Yamaha has decided to suspend Maverick Vinales after finding irregularities committed by the rider during Styrian GP, as he won’t race in Austrian GP.
In further relation strain between the two parties, Yamaha has suspended Vinales after finding an irregular operation from the rider during the course of the Styrian GP, which potentially could have damaged the whole M1 bike.
Vinales had a good getaway during the initial start, but stalled on the second start in Styrian GP. He could never recover from the position in yet another horror show. The news of the suspension could eventually end his time with Yamaha even before 2021 end.
For now, Vinales will not race in Austrian GP, with Yamaha not fielding any replacement rider. Fabio Quartararo will be the sole entrant, as the future decision on their relation to be taken after detailed discussions between the management and the rider.
The rumours of Vinales joining Aprilia is strong for 2022 MotoGP after the Spaniard ended his deal with Yamaha before the summer break. However, in a serious charge like this, it could change things still. While there are no confirmed reports of the trouble, but many reporters have noted about the Spaniard revving his bike towards end of the Styrian GP.
The statement from the team in full:
“Yamaha regrets to announce that Maverick Vinales’ entry to this weekend’s Austrian MotoGP event has been withdrawn by the Monster Energy Yamaha MotoGP team. The absence follows the suspension of the rider by Yamaha due to the unexplained irregular operation of the motorcycle by the rider during last weekend’s Styria MotoGP race.
“Yamaha’s decision follows an in-depth analysis of telemetry and data over the last few days.
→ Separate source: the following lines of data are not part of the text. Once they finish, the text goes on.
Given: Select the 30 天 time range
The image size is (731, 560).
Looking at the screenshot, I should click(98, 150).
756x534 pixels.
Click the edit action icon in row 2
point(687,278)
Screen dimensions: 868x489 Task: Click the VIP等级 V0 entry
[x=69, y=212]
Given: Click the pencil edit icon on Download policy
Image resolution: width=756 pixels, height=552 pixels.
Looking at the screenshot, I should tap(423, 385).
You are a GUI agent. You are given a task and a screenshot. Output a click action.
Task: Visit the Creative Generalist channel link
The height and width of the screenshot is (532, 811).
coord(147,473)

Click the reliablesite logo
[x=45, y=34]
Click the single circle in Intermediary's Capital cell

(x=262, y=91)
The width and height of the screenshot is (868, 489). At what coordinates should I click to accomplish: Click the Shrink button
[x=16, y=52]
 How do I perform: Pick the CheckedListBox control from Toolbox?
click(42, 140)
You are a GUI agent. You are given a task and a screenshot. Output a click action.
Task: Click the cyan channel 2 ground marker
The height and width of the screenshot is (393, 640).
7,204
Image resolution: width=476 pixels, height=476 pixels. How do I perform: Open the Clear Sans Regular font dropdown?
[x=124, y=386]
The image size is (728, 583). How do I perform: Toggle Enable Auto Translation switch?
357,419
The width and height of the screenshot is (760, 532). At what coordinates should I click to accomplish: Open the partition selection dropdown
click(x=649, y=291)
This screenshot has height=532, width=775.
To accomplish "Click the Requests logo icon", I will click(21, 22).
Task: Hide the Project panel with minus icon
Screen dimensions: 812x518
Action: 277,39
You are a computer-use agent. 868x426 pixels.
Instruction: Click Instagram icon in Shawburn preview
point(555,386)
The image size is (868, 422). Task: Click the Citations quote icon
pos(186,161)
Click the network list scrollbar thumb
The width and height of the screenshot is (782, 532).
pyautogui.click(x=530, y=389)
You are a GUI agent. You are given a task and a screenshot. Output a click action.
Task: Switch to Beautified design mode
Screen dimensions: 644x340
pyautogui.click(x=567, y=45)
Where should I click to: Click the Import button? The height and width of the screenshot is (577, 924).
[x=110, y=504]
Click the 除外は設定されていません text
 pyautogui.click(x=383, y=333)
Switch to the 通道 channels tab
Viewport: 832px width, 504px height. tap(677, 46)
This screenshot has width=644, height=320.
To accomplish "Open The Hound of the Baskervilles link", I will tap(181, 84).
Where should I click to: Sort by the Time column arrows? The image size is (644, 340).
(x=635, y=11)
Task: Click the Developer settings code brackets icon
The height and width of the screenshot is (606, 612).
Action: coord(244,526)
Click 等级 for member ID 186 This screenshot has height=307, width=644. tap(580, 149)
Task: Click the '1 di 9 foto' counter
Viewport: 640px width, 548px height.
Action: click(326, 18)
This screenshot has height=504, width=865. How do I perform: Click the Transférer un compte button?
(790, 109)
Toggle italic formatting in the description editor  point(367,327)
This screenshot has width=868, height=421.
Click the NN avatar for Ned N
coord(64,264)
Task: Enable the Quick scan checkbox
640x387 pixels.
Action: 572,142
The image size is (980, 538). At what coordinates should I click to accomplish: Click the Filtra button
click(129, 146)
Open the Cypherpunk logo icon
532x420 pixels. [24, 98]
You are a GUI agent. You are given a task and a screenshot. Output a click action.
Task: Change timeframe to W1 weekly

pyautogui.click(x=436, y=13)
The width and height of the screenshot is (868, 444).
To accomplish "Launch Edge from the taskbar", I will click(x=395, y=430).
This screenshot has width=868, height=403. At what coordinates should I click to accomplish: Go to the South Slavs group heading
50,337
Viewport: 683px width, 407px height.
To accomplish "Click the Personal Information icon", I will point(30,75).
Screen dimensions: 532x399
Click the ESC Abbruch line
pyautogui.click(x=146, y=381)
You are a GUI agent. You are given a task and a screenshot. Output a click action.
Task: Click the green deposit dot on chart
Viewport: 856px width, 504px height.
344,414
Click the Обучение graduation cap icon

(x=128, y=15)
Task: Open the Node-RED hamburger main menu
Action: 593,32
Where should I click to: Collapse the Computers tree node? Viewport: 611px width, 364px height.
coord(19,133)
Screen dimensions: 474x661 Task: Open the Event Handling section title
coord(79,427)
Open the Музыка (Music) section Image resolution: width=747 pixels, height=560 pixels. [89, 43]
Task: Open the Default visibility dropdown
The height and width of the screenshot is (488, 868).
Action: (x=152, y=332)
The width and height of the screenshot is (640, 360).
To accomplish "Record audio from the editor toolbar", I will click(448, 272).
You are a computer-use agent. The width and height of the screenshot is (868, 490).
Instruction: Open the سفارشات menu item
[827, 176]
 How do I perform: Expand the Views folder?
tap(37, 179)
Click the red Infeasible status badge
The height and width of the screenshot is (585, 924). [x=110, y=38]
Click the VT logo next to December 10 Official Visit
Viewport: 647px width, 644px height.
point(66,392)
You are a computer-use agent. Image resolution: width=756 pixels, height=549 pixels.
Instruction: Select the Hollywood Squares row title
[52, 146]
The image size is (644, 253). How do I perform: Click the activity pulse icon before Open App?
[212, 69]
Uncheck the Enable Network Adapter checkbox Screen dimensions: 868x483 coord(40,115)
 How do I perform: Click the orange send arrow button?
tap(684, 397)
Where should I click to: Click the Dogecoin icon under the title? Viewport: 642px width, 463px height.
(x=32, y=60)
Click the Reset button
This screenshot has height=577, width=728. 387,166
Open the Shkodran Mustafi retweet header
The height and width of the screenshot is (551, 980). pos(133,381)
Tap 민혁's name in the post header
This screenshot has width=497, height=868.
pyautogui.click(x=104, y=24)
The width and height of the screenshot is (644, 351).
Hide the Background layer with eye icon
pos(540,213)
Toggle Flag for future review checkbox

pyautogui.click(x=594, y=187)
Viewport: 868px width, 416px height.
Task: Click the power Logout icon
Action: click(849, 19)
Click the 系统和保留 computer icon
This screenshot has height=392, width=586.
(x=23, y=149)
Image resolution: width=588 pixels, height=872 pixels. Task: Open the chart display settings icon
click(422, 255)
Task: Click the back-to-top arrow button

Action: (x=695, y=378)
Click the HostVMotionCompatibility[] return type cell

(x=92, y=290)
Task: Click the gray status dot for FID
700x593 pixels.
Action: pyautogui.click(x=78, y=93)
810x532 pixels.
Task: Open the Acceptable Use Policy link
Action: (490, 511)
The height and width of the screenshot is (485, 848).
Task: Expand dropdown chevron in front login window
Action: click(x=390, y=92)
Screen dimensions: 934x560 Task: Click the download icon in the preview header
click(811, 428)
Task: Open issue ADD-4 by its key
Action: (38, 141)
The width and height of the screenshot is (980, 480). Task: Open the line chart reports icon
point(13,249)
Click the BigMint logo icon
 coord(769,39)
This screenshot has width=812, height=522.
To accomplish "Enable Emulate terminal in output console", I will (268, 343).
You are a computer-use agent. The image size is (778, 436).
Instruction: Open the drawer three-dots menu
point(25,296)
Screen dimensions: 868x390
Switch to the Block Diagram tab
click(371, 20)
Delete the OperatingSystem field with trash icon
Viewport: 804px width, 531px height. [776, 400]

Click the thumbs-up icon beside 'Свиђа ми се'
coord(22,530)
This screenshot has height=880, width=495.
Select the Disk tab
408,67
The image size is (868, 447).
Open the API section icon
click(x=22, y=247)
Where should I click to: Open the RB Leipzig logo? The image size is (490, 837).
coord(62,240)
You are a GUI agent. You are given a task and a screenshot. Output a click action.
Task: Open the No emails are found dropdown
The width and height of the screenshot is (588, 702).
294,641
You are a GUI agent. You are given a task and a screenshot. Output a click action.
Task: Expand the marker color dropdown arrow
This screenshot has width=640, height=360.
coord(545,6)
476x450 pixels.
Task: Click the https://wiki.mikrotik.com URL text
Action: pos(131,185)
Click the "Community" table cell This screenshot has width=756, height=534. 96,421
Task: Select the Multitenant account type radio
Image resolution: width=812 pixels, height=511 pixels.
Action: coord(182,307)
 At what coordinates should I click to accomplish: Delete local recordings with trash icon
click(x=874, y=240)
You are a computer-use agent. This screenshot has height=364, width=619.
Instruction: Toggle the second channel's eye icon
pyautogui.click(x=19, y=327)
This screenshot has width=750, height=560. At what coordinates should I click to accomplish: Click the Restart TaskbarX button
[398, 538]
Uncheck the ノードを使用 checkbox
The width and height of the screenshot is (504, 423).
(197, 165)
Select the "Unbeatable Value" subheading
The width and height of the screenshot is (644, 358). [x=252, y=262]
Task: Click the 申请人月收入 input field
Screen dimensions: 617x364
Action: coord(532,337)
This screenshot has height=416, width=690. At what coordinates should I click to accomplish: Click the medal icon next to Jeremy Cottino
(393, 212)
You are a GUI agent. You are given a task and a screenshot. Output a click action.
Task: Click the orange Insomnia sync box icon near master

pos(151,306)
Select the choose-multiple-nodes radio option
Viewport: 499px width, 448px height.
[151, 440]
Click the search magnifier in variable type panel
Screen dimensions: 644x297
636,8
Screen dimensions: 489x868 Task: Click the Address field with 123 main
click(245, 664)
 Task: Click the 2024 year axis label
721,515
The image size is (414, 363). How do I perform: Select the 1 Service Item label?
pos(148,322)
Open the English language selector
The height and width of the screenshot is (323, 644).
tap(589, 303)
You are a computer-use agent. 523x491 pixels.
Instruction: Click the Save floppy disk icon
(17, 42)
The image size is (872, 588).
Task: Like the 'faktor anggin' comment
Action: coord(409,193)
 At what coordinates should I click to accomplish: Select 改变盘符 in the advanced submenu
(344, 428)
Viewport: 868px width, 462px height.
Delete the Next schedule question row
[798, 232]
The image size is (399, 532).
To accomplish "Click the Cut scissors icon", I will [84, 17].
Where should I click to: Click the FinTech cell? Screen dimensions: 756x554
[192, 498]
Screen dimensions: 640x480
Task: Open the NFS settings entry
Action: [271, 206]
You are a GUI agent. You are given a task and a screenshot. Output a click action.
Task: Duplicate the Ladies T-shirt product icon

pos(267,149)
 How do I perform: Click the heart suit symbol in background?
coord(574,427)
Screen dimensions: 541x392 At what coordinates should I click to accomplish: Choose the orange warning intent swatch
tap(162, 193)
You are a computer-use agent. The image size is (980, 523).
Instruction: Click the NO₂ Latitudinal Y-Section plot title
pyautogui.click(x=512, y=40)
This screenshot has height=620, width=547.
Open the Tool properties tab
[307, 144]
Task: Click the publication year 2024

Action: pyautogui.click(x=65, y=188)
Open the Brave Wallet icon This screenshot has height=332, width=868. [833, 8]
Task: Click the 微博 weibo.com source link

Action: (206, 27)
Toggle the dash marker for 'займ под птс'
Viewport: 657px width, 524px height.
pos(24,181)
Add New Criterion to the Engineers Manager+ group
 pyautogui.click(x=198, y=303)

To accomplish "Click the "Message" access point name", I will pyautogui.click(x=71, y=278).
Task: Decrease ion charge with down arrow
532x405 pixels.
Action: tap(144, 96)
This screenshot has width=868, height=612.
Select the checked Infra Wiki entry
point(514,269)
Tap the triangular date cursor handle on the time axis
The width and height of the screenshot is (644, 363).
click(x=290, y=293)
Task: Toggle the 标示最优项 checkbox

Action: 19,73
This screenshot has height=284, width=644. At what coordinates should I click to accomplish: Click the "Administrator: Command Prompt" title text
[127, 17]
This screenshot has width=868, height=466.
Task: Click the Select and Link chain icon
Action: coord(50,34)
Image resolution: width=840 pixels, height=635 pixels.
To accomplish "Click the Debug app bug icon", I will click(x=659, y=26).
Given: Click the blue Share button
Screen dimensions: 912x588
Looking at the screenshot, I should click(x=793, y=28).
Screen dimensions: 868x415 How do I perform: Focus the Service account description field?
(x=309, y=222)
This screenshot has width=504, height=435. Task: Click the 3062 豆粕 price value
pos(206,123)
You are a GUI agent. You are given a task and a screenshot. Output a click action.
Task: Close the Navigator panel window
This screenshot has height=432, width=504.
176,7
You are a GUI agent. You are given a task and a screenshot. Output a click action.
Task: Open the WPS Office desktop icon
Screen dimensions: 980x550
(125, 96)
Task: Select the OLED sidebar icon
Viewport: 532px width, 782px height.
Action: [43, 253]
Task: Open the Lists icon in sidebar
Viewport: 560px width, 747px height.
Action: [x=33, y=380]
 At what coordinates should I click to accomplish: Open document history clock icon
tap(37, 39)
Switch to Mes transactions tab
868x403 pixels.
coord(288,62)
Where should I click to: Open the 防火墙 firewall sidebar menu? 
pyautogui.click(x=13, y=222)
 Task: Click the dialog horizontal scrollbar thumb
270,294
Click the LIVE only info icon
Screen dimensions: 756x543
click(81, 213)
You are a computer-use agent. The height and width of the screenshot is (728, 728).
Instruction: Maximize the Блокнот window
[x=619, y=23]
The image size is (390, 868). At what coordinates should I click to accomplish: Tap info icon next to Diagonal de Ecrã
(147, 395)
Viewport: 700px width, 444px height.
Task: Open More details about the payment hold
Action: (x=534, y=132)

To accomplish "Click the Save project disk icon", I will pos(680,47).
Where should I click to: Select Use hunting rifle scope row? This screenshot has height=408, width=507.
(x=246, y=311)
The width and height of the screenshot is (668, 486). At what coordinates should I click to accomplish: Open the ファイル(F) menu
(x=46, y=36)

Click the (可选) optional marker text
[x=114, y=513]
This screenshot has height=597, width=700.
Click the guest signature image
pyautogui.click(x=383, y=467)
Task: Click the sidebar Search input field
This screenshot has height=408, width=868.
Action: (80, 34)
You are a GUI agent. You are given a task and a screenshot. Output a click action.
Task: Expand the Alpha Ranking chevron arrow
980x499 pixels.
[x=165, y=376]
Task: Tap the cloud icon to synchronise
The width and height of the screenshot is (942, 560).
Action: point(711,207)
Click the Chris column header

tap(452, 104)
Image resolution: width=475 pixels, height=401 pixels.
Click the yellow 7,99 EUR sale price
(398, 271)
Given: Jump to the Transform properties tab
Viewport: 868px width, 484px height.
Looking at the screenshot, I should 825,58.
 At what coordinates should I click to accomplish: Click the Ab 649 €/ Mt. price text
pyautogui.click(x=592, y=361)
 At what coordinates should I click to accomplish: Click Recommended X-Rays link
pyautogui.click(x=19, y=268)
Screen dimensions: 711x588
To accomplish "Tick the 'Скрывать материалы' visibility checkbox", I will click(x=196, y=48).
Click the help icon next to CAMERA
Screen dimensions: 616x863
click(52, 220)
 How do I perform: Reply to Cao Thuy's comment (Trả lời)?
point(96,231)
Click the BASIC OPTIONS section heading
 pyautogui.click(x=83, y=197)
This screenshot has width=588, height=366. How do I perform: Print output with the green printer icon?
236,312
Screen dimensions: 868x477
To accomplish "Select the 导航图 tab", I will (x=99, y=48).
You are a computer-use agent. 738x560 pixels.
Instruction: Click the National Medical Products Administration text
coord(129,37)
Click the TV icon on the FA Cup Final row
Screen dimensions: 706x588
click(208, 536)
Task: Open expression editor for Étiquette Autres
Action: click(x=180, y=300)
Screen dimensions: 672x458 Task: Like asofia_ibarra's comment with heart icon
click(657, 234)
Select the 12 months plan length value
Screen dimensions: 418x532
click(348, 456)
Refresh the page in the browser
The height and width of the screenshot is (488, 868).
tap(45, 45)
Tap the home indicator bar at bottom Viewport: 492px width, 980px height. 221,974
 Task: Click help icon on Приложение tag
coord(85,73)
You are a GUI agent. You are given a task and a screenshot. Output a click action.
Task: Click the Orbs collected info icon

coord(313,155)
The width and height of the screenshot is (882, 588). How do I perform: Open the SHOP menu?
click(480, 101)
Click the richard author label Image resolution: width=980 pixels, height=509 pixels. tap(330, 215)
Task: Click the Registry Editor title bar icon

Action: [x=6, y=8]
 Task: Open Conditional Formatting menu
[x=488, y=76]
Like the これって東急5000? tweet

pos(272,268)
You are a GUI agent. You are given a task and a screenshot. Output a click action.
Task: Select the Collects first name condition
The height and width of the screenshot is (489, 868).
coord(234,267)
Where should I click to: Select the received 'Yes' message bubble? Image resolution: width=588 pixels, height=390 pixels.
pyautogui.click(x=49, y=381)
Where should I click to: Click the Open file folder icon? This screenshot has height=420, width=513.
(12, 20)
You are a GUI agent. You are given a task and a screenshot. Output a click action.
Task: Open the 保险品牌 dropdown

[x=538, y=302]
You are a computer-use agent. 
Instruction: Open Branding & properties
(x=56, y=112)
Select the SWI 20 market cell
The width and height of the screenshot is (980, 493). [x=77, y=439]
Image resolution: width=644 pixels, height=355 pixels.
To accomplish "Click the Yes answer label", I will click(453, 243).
Yamaha’s conclusion is that the rider’s actions could have potentially caused significant damage to the engine of his YZR-M1 bike which could have caused serious risks to the rider himself and possibly posed a danger to all other riders in the MotoGP race.
“The rider will not be replaced at the Austrian GP. Decisions regarding the future races will be taken after a more detailed analysis of the situation and further discussions between Yamaha and the rider.”